Page 1 of 1

SCA² question

Posted: Sat May 30, 2020 1:56 am
by Emily
How well does SCA² handle composite glyphs -- that is, characters that (should) appear as one glyph, but are actually made of two or more Unicode points? Like, if I want to put in an ø with an acute accent (ǿ), that takes two Unicode code points: U-00F8 for the ø, and U+0301 for the combining accent. Does SCA² process this as one character or two?

Re: SCA² question

Posted: Sat May 30, 2020 2:23 am
by bradrn
GreenBowtie wrote: Sat May 30, 2020 1:56 am How well does SCA² handle composite glyphs -- that is, characters that (should) appear as one glyph, but are actually made of two or more Unicode points? Like, if I want to put in an ø with an acute accent (ǿ), that takes two Unicode code points: U-00F8 for the ø, and U+0301 for the combining accent. Does SCA² process this as one character or two?
I believe it’s two characters — as far as I’m aware, SCA² works on characters rather than graphemes. Of course, you can use rewrite rules to turn it into one character if you want. (Although in the specific case of ǿ, you can actually represent that as a single code point: ǿ is one character, ø+◌́ is two.)

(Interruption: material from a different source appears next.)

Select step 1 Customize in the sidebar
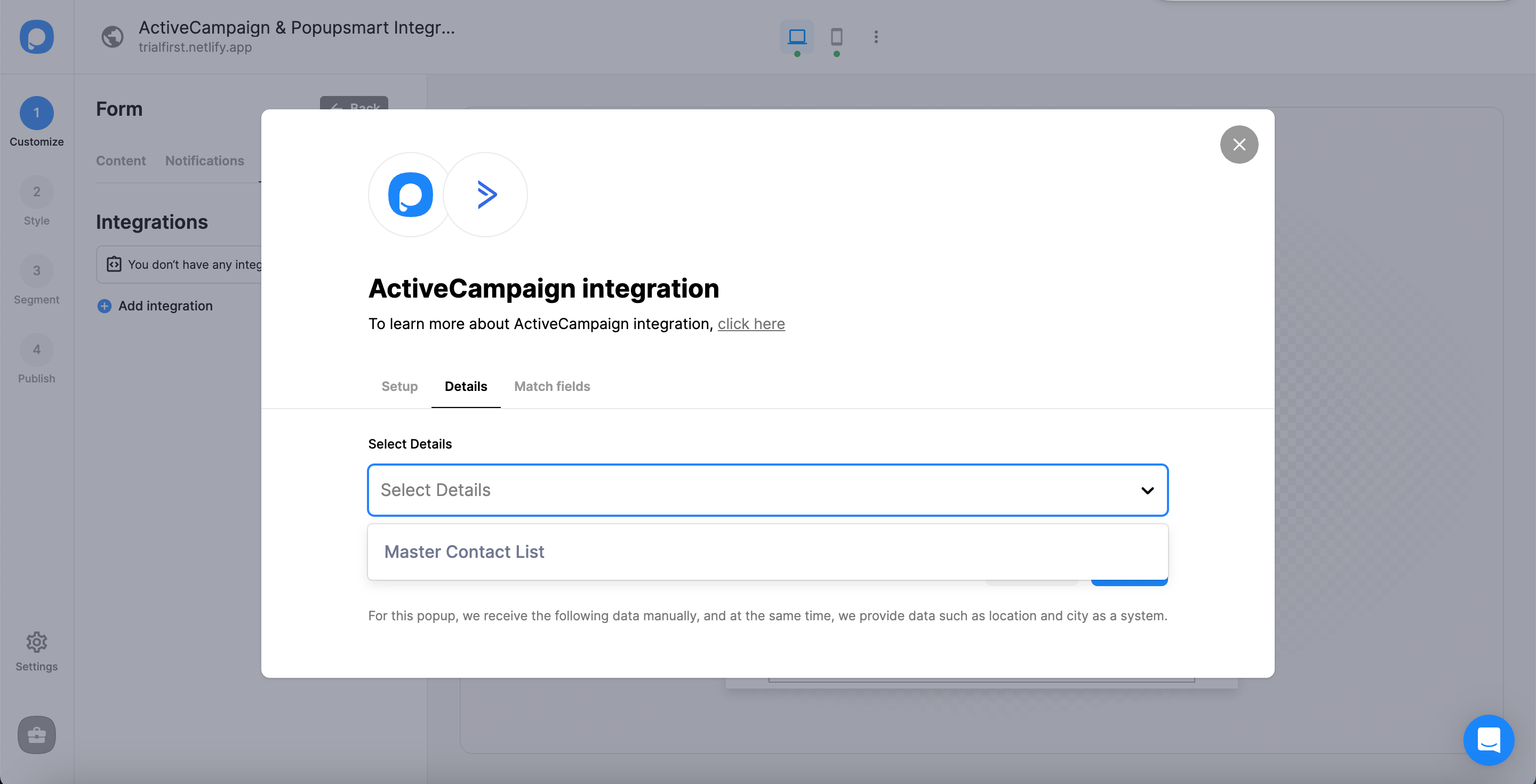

EDIT: I tested it, and e.g. rules like ́/x/_ convert ǿ to øx. So SCA² definitely does treat the combining acute accent as its own character.

Re: SCA² question

Posted: Sat May 30, 2020 3:45 am
by zompist
Yes, it's quite simpleminded, so use single characters where you can. Rewrite rules are your friend, though!

Re: SCA² question

Posted: Sat May 30, 2020 4:45 am
by Emily
That's about what I figured, thank you!